Data removal is also an important characteristic of a grid. Slow removal of data may cause application crashing, especially when they are closed. It is most efficient to remove data from the end of the grid. Data removal rate doesn’t depend much on data volume. It is better to avoid data removal from the beginning of grid or from a sorted grid because these methods are efficient only for low data volumes. Hint: To speed up data removal, cancel sorting with Header.SortedColumns.Clear().

Removing data from the beginning and sorted grid:

Removing data from the end:

Updating data in non-event model

This model assumes that data doesn’t implement INotifyPropertyChanged interface. Example:

C# Copy imageCopy
grid.Rows.Add(new object[]{"value1", 123, true, DateTime.Now});

//Data is updated by calling Cell.Value property.
Row row = ...;
Cell cell = row[0] ;
cell.Value = "value2";

This property can be called from any thread, not just from GUI thread. In this case the grid synchronizes threads with synchronous call of Control.Invoke().

Maximum data update rate heavily depends on data volume. When there are a lot of rows, updating speed increases because there are less updates in the visible area. When the number of rows increases as does overall updating rate, data synchronization between threads puts more load on CPU from non-GUI thread.

It’s worth mentioning that fading effect, when every cell is repainted every 30 ms with color change, has a negative impact on performance and should not be used in real-time applications.

Real-time sorting speed also heavily depends on the number of rows and on vertical scrollbar position. In the middle of a grid sorting of one row requires repainting of many neighboring rows that also change their positions during rotation.

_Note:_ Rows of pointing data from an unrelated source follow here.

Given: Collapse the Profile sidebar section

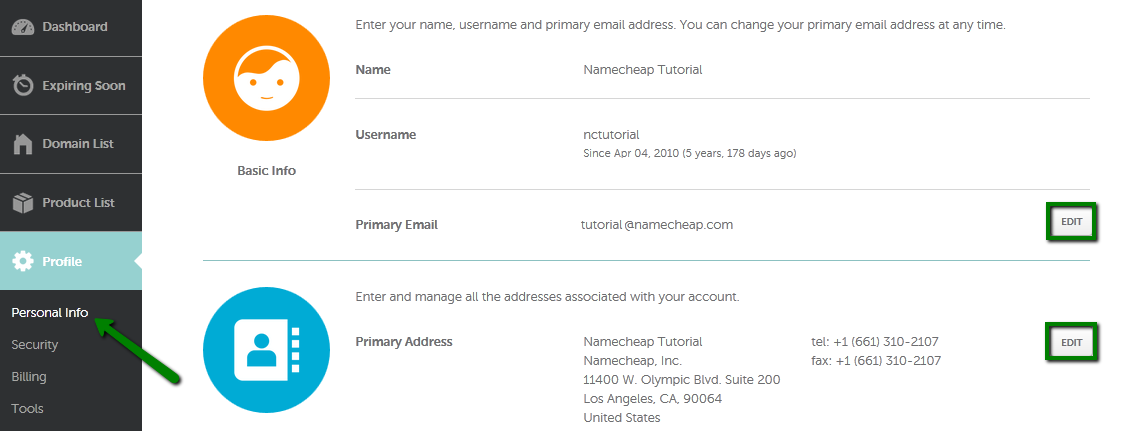Looking at the screenshot, I should click(x=71, y=261).
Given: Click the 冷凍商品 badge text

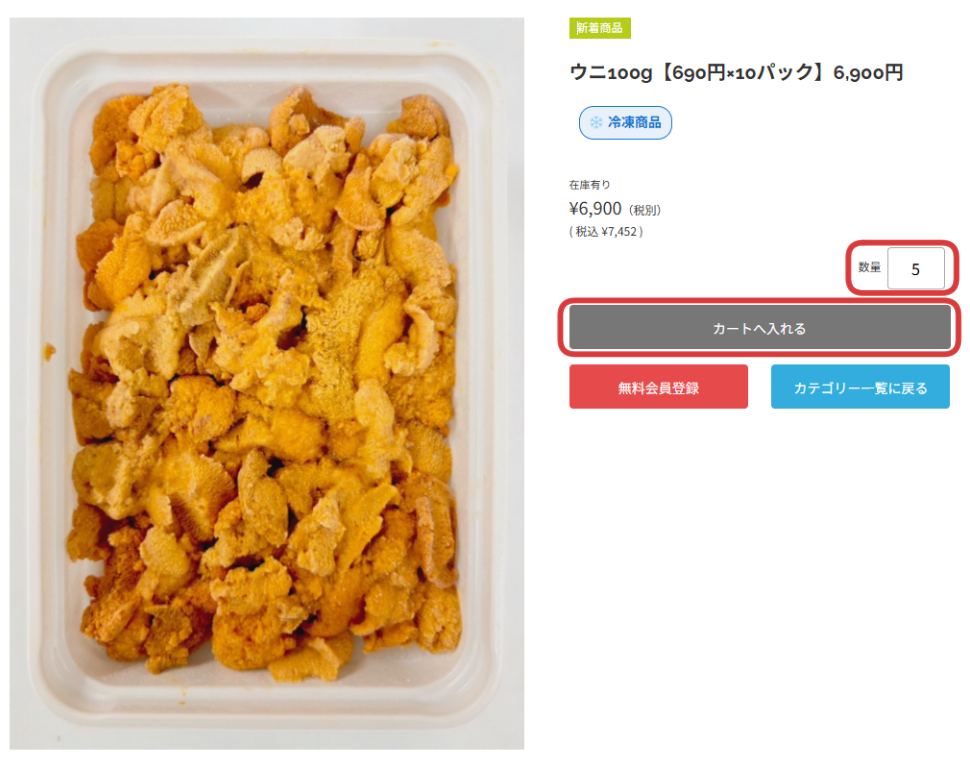Looking at the screenshot, I should pyautogui.click(x=634, y=122).
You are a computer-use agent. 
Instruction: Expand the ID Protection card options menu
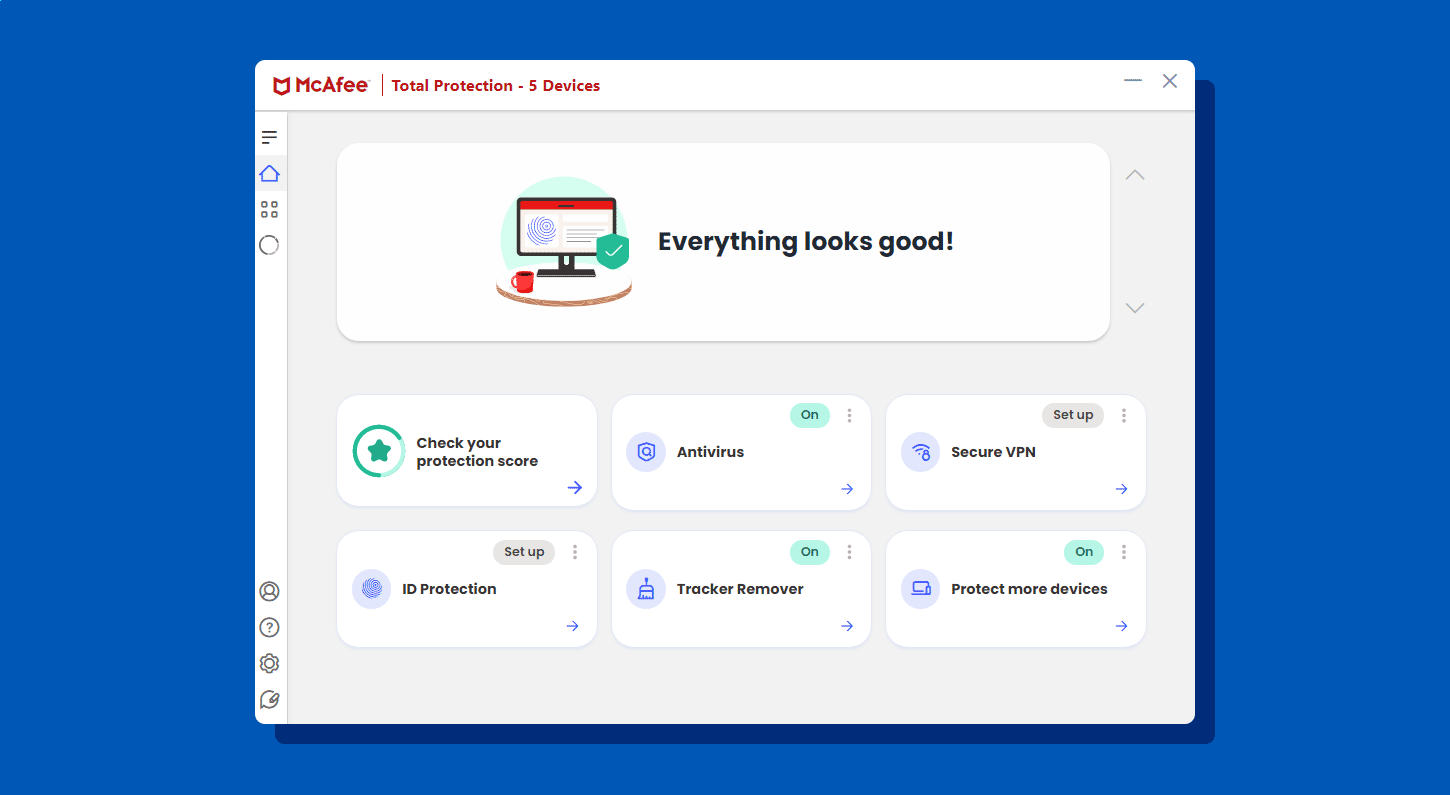(x=575, y=551)
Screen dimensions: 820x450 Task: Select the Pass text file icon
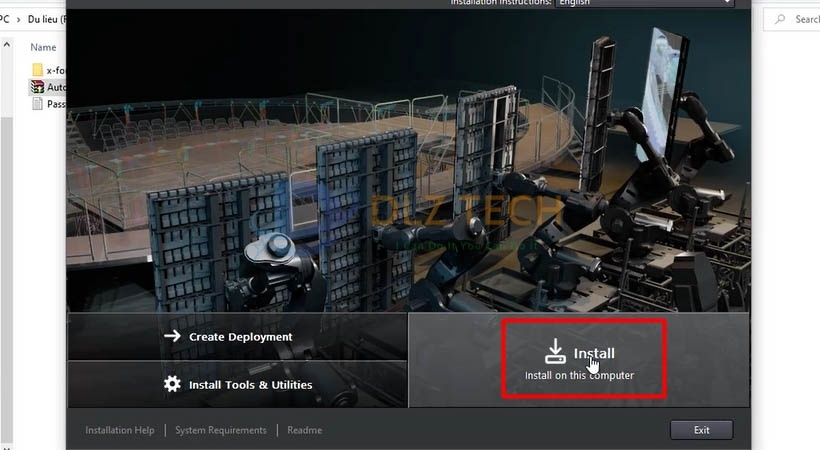click(x=38, y=104)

Updating data in an event-driven model

This model enables working with data implementing INotifyPropertyChanged interface.

In general, grid characteristics in this mode are similar to non-event mode. The main distinction is the ability to synchronize data with asynchronous call that doesn’t block the called thread. This synchronization method consumes more resources, however it is more thread-safe and helps to prevent thread deadlocks.

Data grouping

Below we provide grid characteristics for static and real-time data grouping. During static grouping a grid rebuilds content for all data in the grid, while dependence of grouping rate on data volume is measured. During dynamic grouping data is changed in real-time, and this requires searching for existing groups, creating new groups and removing groups that contain no more rows. To understand the performance chart for dynamic data regrouping, remember that when there are a few rows, they have to be repainted frequently, and when there are many rows, more resources are consumed for searching or creating groups.

Dynamic filtering

Filtering manages row visibility. A developer may set his own filters to manage filtering. Every time when new data is added to a grid or when data is modified, the grid checks whether this data meets filtering conditions.

Performance heavily depends on the number of rows and on vertical scrollbar position. When the thumb is in the middle, grid has to repaint more rows because when visibility status of a higher-standing row changes, all the following rows change their positions.